Welcome to the Atlassian Community!

It's one hierarchy across the business - one of the big things about scaling upwards and planning is that all teams need to be doing some things in the same way, otherwise you simply can't work with them together.  Hierarchy is one of them.

So, I imagine you've probably got the standard hierarchy of 

  • Epic
  • Issue
  • Sub-task

And you imply you are looking to add "Feature" in between Epic and Issue?  Then you are thinking you would convert all of your Epics to Features?

I would do it slightly differently.  Rename Epic to Feature, then create a new Epic at the level above the new-Feature/ex-Epic.

This way, you won't be disrupting your existing data or having to do large bulk edits.

Cheers for the advice, and good pointer on 'feature insertion' thanks

1 vote
Answer accepted

Hi, @Niall McPherson. Welcome to the community 👋

For an alternative opinion, I've seen many organizations use different hierarchies across different Jira teams/projects by using an Atlassian Marketplace add-on. In other words, Jira out of the box does not support this.

That said, @Nic Brough -Adaptavist- is right in that life is simpler if everyone does things the same way in Jira.

Unfortunately, for many organizations, getting everyone to do things the same way simply won't fly. In fact, here's an Atlassian Community article about one such company:

Interview With an Expert: How BlueCat Networks Uses Structure for Jira to Tame Fast-Scaling Work

The add-on in question, Structure, comes from the company that employs me — but there are other Jira apps that can do this, too.  Structure just happens to be one of the more popular ones.

Anyways, some companies need that flexibility.

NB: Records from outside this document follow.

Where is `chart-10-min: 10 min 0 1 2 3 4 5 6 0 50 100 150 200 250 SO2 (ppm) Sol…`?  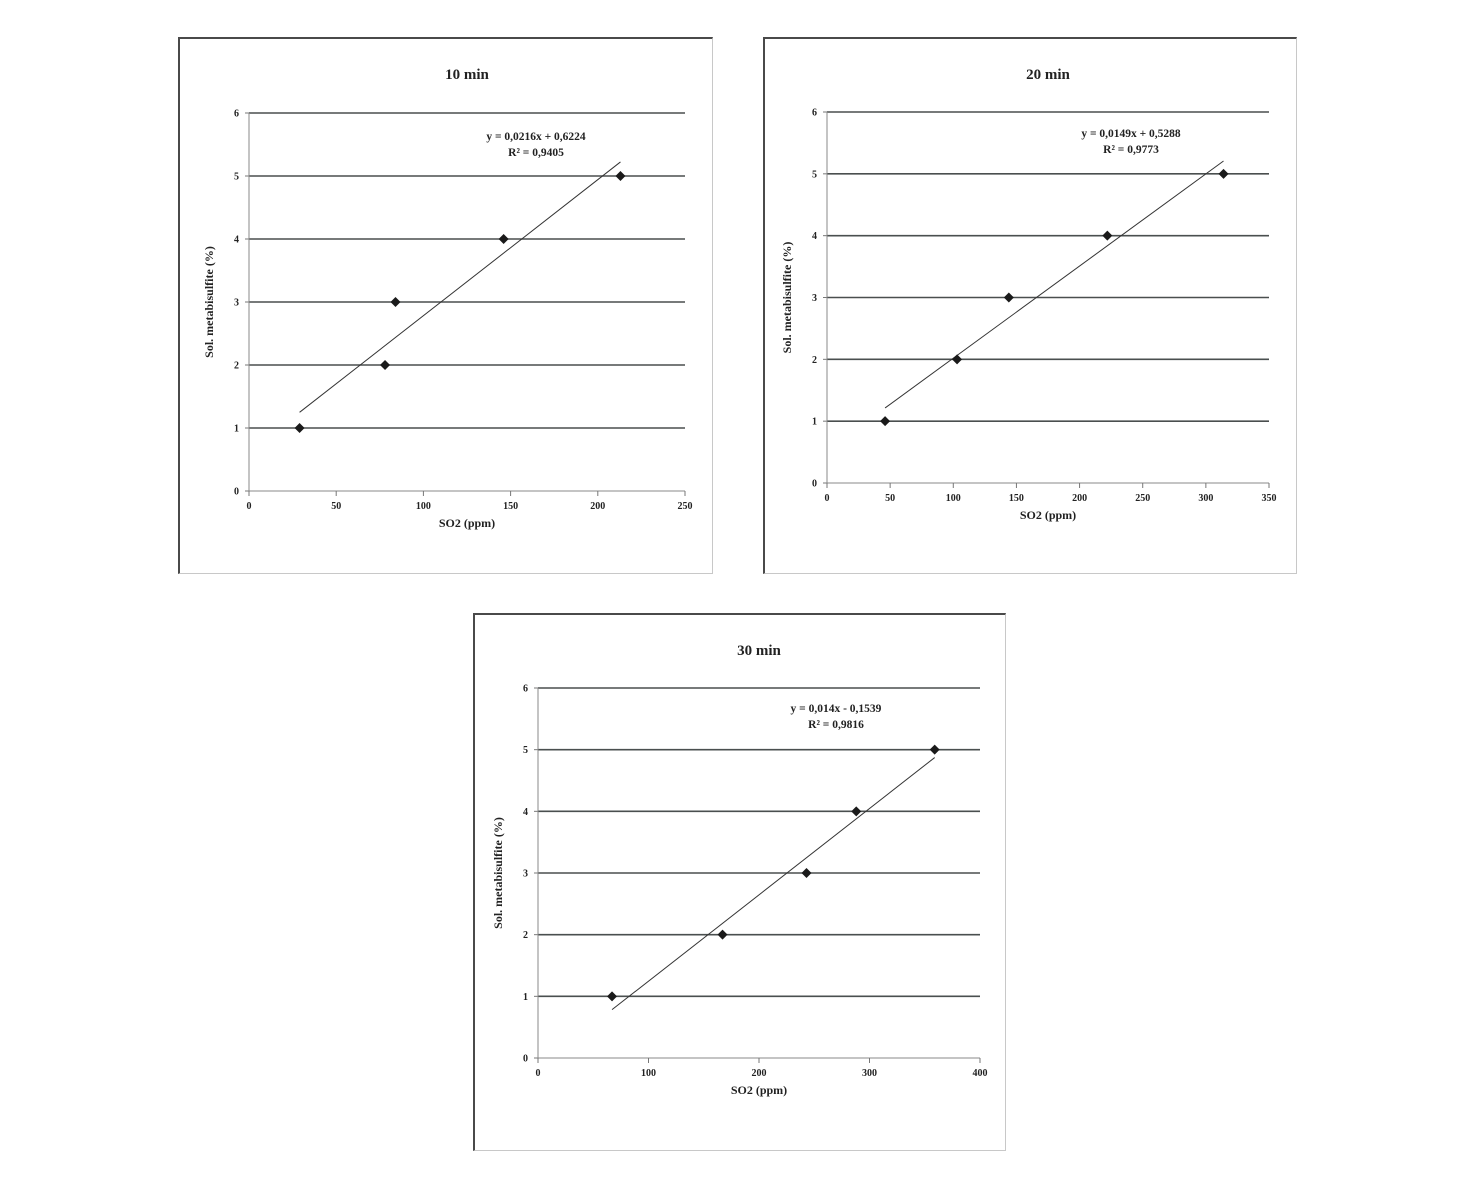 chart-10-min: 10 min 0 1 2 3 4 5 6 0 50 100 150 200 250 SO2 (ppm) Sol… is located at coordinates (448, 298).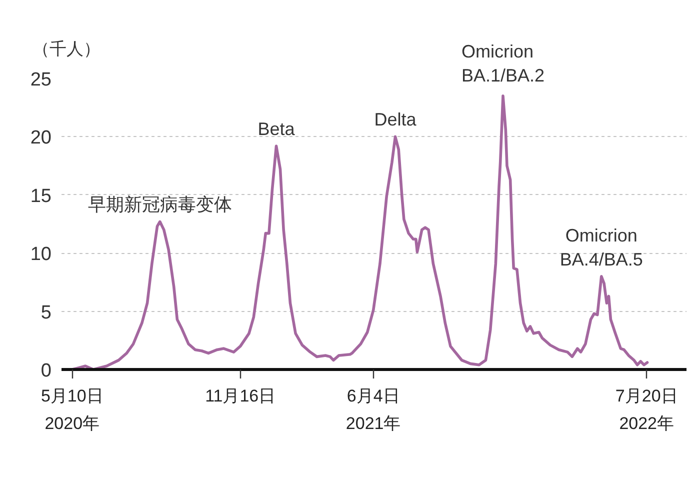 This screenshot has height=500, width=700. What do you see at coordinates (240, 396) in the screenshot?
I see `x-tick-label: 11月16日` at bounding box center [240, 396].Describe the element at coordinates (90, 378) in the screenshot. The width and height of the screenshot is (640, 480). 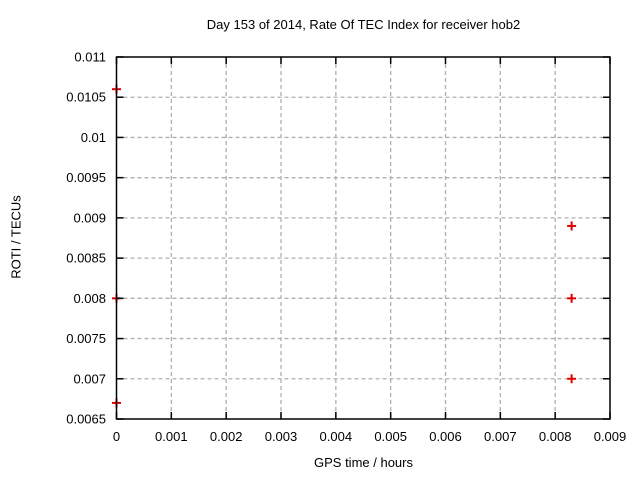
I see `y-tick-label: 0.007` at that location.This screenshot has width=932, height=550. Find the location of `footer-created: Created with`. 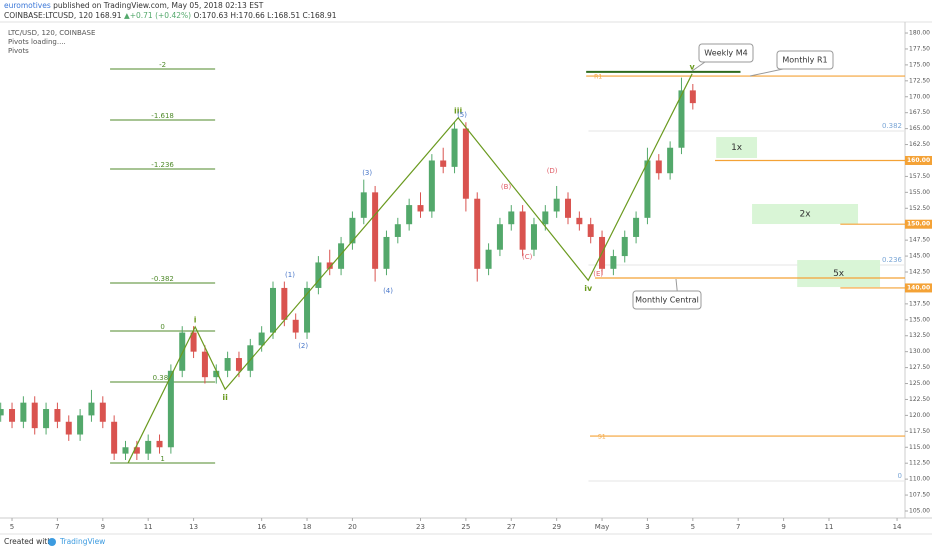

footer-created: Created with is located at coordinates (28, 542).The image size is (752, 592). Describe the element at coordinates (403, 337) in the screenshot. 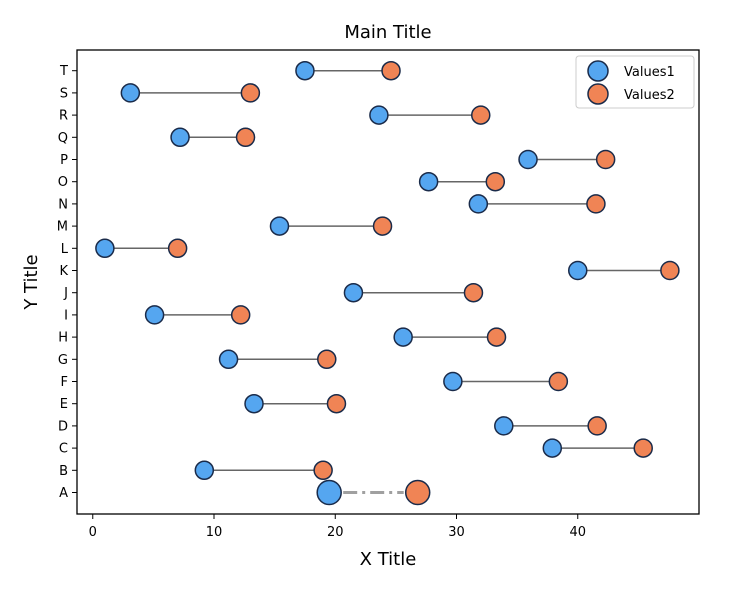

I see `point-values1-H` at that location.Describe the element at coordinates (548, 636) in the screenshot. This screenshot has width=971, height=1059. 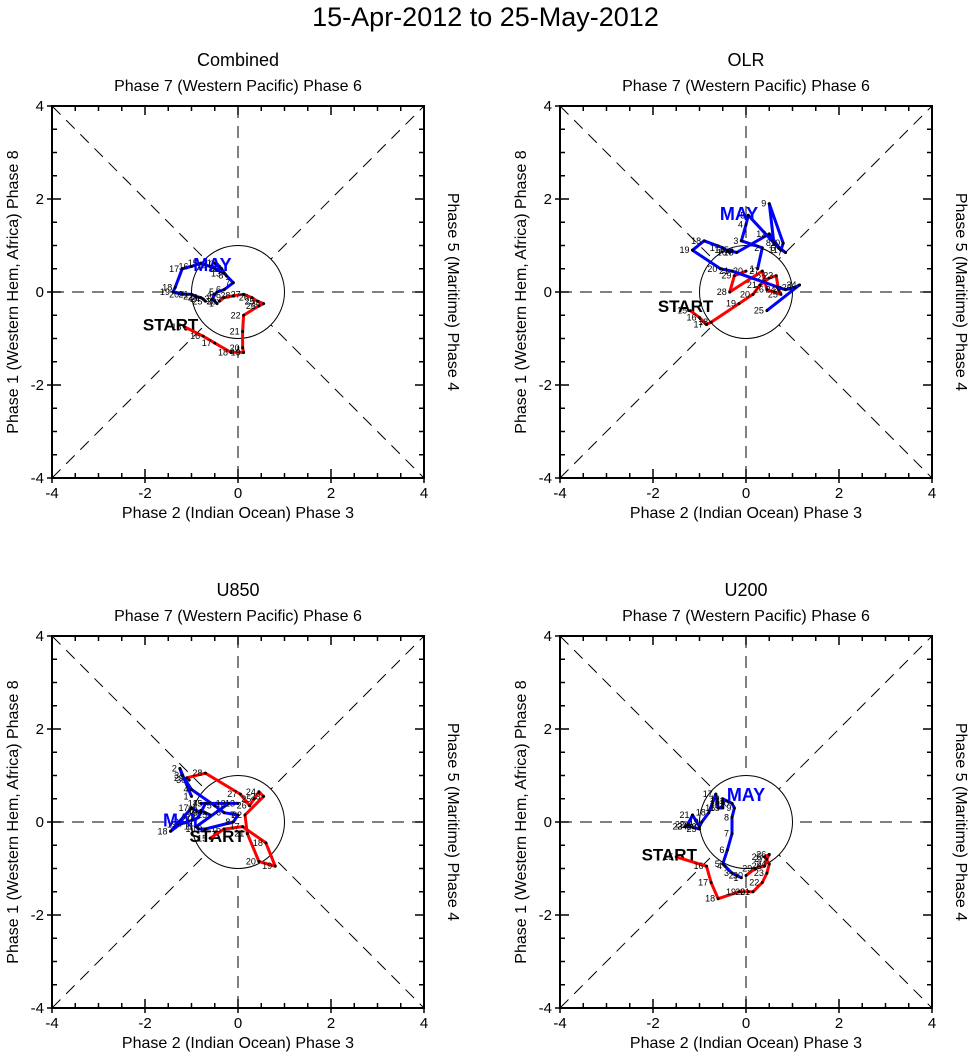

They want to Jira to adapt to the way they work, versus adapt the way the work to Jira. And there's enough of them out there that my company, and the others, can sell enough software and make money doing it. 

As @Kelly Arrey, the expert cited in the article above once said to me: "People have to decide if they want to be dogmatists or agilists, because agilists put people before tools."

Hope this helps,


I like the logic but i'm not in a place to get the tanker to turn in that direction unfortunately.  We are on Jira basic fighting for premium so this is 10 steps too far right now.  I'll keep it in mind thou for the future.  

Hi @Niall McPherson

We use Structure to implement a deeper issue hierarchy without Jira Premium.  Our hierarchy looks like this:

Features -> Goals -> Epics -> Stories

We use a custom issue link type we call "contains <-> belongs to" (the parent issue "contains" the child issue, the child issue "belongs to" the parent issue).

Structure provides great flexibility, so you could have a different hierarchy model in different projects if you wanted. It wouldn't be the same as having a "hierarchy scheme", in that it wouldn't prevent someone from adding a contains <-> belongs to link between two arbitrary issues, but it certainly is possible to implement a deeper hierarchy without Premium.